For seniors or recent graduates who want to go to graduate school in the US
The NSF Graduate Research Fellowships (for some social sciences and the natural sciences) is one of the biggest programs in this category. Knight-Hennessy is a program at Stanford for any graduate discipline at Stanford.
For seniors or recent graduates who want to go to graduate school abroad
There are prestigious programs for study in the UK and Ireland (Rhodes, Marshall, Mitchell, Gates Cambridge). Germany offers a range of options through its DAAD program. Two programs in China offer one year of master’s-level study aimed to create cohorts that are international and interdisciplinary: Yenching Academy and the Schwarzman Scholar program.
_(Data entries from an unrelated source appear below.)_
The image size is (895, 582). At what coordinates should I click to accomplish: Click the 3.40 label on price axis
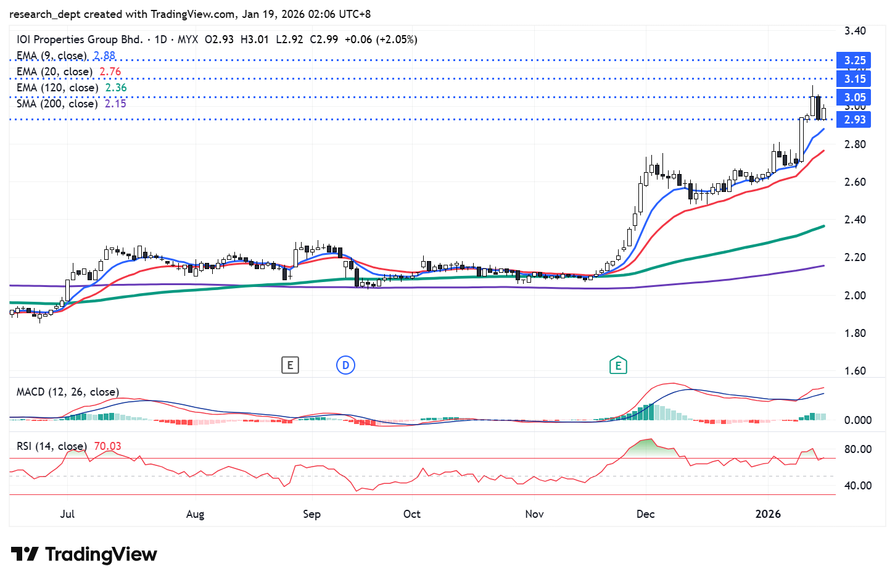pos(855,31)
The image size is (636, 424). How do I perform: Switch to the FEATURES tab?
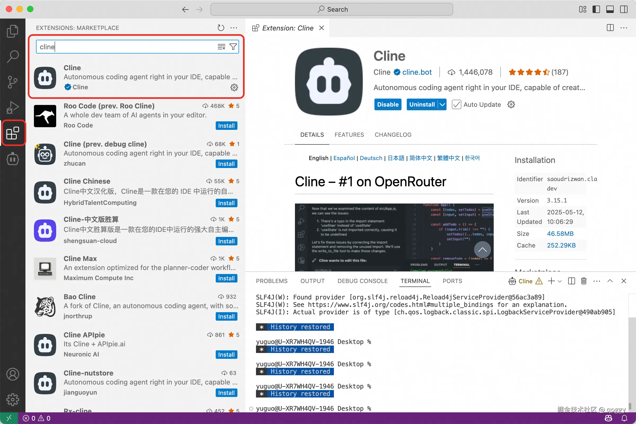click(x=349, y=135)
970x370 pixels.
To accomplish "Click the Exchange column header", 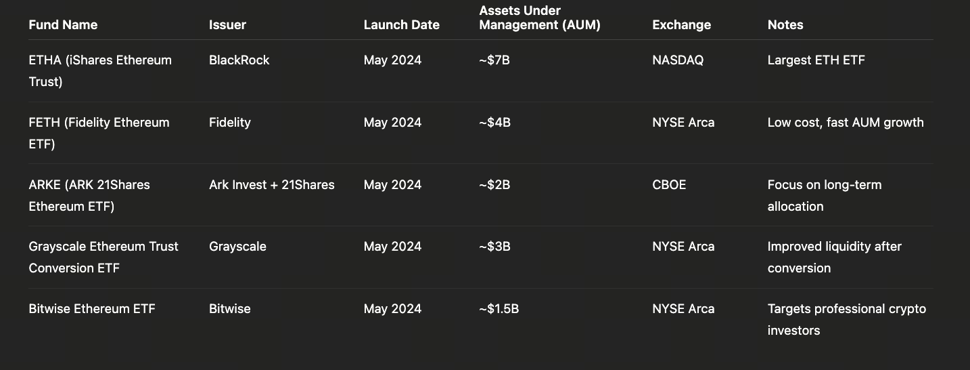I will coord(681,25).
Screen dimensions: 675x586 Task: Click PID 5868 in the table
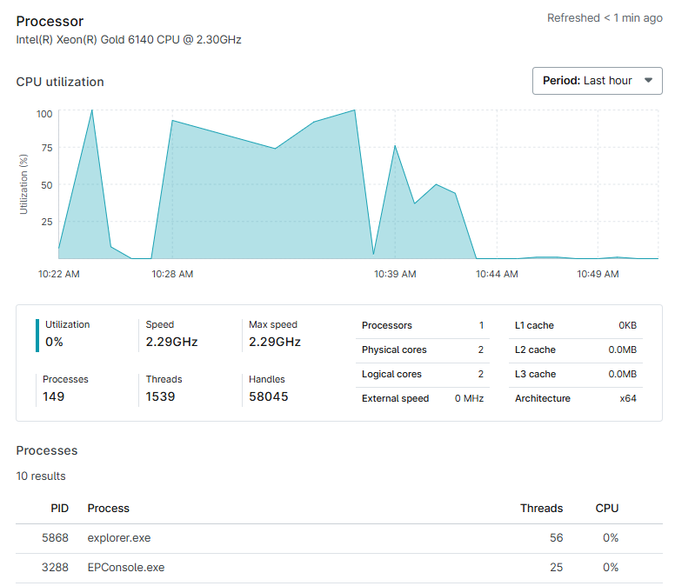[x=55, y=538]
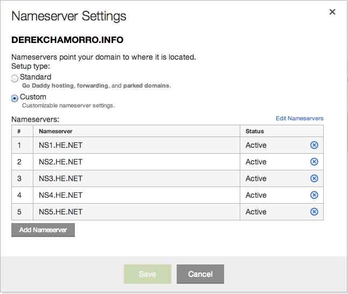This screenshot has height=294, width=348.
Task: Click the NS1.HE.NET nameserver cell
Action: click(136, 145)
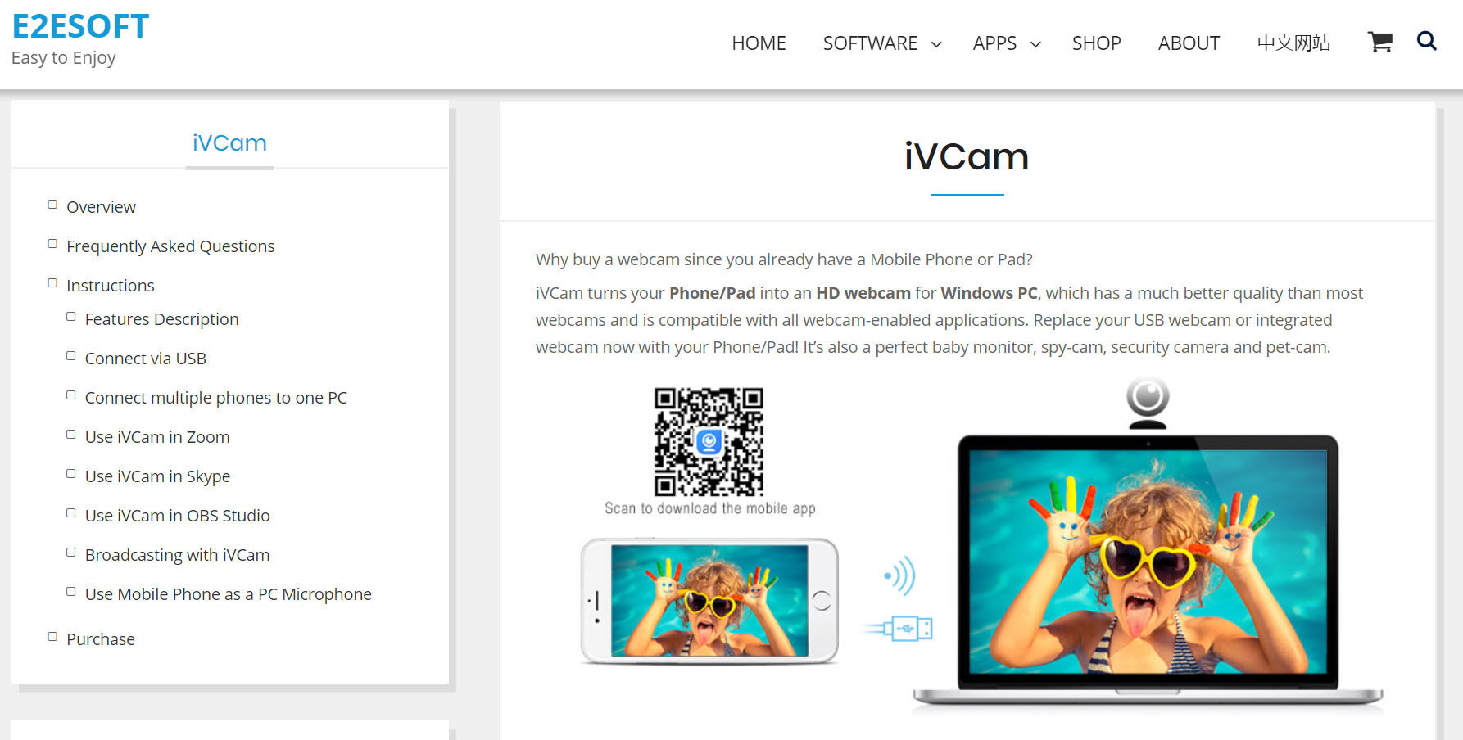Expand the SOFTWARE menu chevron
The width and height of the screenshot is (1463, 740).
coord(936,44)
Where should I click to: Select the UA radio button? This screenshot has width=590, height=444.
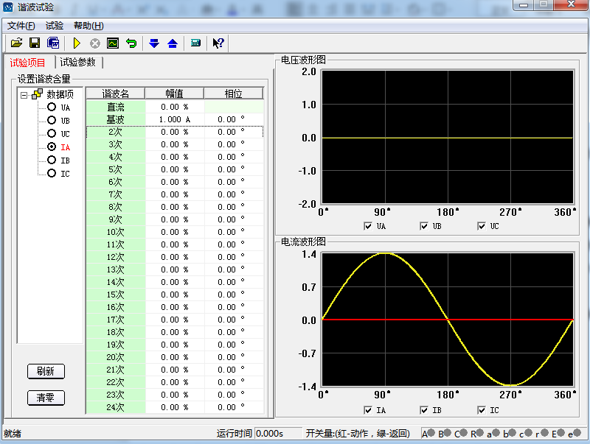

There are others in this category if you do your research and keep looking!
Fulbright for seniors and recent graduates that opens up a very wide world to its applicants
This is a big program for one year funded abroad. It can be very experiential (you work as an English teaching assistant or you find a research opportunity) or more structured as a study program. See Smith’s Fulbright Focus.
Daisy Astorga Gonzalez ’19
“I applied [for] fellowships, so I could become a first-generation graduate student and ease the financial burden of pursuing my graduate studies.”
Charlotte Samuels ’20
“I [applied] to the Fulbright program because of the incredible opportunities to work closely with communities on issues that connect my interests in anthropology and public health.”
Eve Xu ’20
“[A] graduate fellowship [i]s not only an honor but also a gateway to possess more ownership and flexibility over one’s graduate work.”